Directions ▸ With nothing added and nothing dropped, copy the entire listing.

Input: Begin

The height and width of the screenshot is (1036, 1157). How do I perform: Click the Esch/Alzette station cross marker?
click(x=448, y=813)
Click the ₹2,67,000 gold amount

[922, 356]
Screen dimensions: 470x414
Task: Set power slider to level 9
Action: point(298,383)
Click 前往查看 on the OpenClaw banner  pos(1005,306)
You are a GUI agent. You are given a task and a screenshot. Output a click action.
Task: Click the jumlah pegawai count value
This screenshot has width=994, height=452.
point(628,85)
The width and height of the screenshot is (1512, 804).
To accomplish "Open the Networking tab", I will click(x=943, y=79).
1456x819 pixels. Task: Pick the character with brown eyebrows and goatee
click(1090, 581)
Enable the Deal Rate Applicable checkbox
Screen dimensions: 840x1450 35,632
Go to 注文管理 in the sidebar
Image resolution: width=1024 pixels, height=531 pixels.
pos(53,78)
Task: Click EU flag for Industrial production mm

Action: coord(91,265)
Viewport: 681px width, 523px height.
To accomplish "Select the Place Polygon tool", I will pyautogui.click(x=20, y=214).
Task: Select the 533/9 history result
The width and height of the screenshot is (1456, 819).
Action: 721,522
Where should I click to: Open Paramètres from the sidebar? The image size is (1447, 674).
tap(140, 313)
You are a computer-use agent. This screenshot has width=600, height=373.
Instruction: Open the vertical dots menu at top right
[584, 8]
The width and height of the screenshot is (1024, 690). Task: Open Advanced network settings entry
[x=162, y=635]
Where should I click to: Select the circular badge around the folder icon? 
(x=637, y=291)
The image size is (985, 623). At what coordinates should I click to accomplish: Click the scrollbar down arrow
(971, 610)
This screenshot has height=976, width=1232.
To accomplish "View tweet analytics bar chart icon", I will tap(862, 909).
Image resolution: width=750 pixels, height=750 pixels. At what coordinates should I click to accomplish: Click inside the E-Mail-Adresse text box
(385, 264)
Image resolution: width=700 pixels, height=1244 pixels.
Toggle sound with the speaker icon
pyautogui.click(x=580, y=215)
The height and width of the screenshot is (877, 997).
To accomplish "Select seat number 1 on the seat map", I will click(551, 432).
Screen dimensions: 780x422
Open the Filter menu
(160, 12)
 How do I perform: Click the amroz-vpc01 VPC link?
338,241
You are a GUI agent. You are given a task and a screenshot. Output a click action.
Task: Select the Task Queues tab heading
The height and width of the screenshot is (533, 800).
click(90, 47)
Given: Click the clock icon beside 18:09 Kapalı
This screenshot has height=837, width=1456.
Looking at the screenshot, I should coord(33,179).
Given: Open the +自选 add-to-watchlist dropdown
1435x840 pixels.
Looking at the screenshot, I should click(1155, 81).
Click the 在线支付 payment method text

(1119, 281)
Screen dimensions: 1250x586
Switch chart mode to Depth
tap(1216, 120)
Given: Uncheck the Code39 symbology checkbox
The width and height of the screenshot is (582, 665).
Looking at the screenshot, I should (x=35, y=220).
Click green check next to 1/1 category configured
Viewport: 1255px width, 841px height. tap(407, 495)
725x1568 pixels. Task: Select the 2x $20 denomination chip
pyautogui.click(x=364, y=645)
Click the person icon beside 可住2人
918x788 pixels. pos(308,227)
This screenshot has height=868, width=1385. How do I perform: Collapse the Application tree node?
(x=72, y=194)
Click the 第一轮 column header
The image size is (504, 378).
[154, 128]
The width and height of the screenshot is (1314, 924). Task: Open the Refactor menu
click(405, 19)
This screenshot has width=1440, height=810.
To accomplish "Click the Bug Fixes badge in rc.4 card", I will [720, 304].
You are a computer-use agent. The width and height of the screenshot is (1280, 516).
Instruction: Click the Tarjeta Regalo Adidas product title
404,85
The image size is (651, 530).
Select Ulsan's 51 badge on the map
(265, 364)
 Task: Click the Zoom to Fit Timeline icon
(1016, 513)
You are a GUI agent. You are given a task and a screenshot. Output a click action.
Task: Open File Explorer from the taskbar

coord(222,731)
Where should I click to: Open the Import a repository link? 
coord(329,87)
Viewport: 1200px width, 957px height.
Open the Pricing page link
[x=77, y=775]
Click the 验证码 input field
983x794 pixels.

Input: End

Solution ▸
The height and width of the screenshot is (1036, 1157). How do I perform: Click the Esch/Alzette station cross marker?
click(x=448, y=813)
Click the ₹2,67,000 gold amount

[922, 356]
Screen dimensions: 470x414
Task: Set power slider to level 9
Action: point(298,383)
Click 前往查看 on the OpenClaw banner  pos(1005,306)
You are a GUI agent. You are given a task and a screenshot. Output a click action.
Task: Click the jumlah pegawai count value
This screenshot has width=994, height=452.
point(628,85)
The width and height of the screenshot is (1512, 804).
To accomplish "Open the Networking tab", I will click(x=943, y=79).
1456x819 pixels. Task: Pick the character with brown eyebrows and goatee
click(1090, 581)
Enable the Deal Rate Applicable checkbox
Screen dimensions: 840x1450 35,632
Go to 注文管理 in the sidebar
Image resolution: width=1024 pixels, height=531 pixels.
pos(53,78)
Task: Click EU flag for Industrial production mm

Action: coord(91,265)
Viewport: 681px width, 523px height.
To accomplish "Select the Place Polygon tool", I will pyautogui.click(x=20, y=214).
Task: Select the 533/9 history result
The width and height of the screenshot is (1456, 819).
Action: 721,522
Where should I click to: Open Paramètres from the sidebar? The image size is (1447, 674).
tap(140, 313)
You are a computer-use agent. This screenshot has width=600, height=373.
Instruction: Open the vertical dots menu at top right
[584, 8]
The width and height of the screenshot is (1024, 690). Task: Open Advanced network settings entry
[x=162, y=635]
Where should I click to: Select the circular badge around the folder icon? 
(x=637, y=291)
The image size is (985, 623). At what coordinates should I click to accomplish: Click the scrollbar down arrow
(971, 610)
This screenshot has height=976, width=1232.
To accomplish "View tweet analytics bar chart icon", I will tap(862, 909).
Image resolution: width=750 pixels, height=750 pixels. At what coordinates should I click to accomplish: Click inside the E-Mail-Adresse text box
(385, 264)
Image resolution: width=700 pixels, height=1244 pixels.
Toggle sound with the speaker icon
pyautogui.click(x=580, y=215)
The height and width of the screenshot is (877, 997).
To accomplish "Select seat number 1 on the seat map", I will click(551, 432).
Screen dimensions: 780x422
Open the Filter menu
(160, 12)
 How do I perform: Click the amroz-vpc01 VPC link?
338,241
You are a GUI agent. You are given a task and a screenshot. Output a click action.
Task: Select the Task Queues tab heading
The height and width of the screenshot is (533, 800).
click(90, 47)
Given: Click the clock icon beside 18:09 Kapalı
This screenshot has height=837, width=1456.
Looking at the screenshot, I should coord(33,179).
Given: Open the +自选 add-to-watchlist dropdown
1435x840 pixels.
Looking at the screenshot, I should click(1155, 81).
Click the 在线支付 payment method text

(1119, 281)
Screen dimensions: 1250x586
Switch chart mode to Depth
tap(1216, 120)
Given: Uncheck the Code39 symbology checkbox
The width and height of the screenshot is (582, 665).
Looking at the screenshot, I should (x=35, y=220).
Click green check next to 1/1 category configured
Viewport: 1255px width, 841px height. tap(407, 495)
725x1568 pixels. Task: Select the 2x $20 denomination chip
pyautogui.click(x=364, y=645)
Click the person icon beside 可住2人
918x788 pixels. pos(308,227)
This screenshot has height=868, width=1385. How do I perform: Collapse the Application tree node?
(x=72, y=194)
Click the 第一轮 column header
The image size is (504, 378).
[154, 128]
The width and height of the screenshot is (1314, 924). Task: Open the Refactor menu
click(405, 19)
This screenshot has width=1440, height=810.
To accomplish "Click the Bug Fixes badge in rc.4 card", I will [720, 304].
You are a computer-use agent. The width and height of the screenshot is (1280, 516).
Instruction: Click the Tarjeta Regalo Adidas product title
404,85
The image size is (651, 530).
Select Ulsan's 51 badge on the map
(265, 364)
 Task: Click the Zoom to Fit Timeline icon
(1016, 513)
You are a GUI agent. You are given a task and a screenshot. Output a click action.
Task: Open File Explorer from the taskbar

coord(222,731)
Where should I click to: Open the Import a repository link? 
coord(329,87)
Viewport: 1200px width, 957px height.
Open the Pricing page link
[x=77, y=775]
Click the 验证码 input field
983x794 pixels.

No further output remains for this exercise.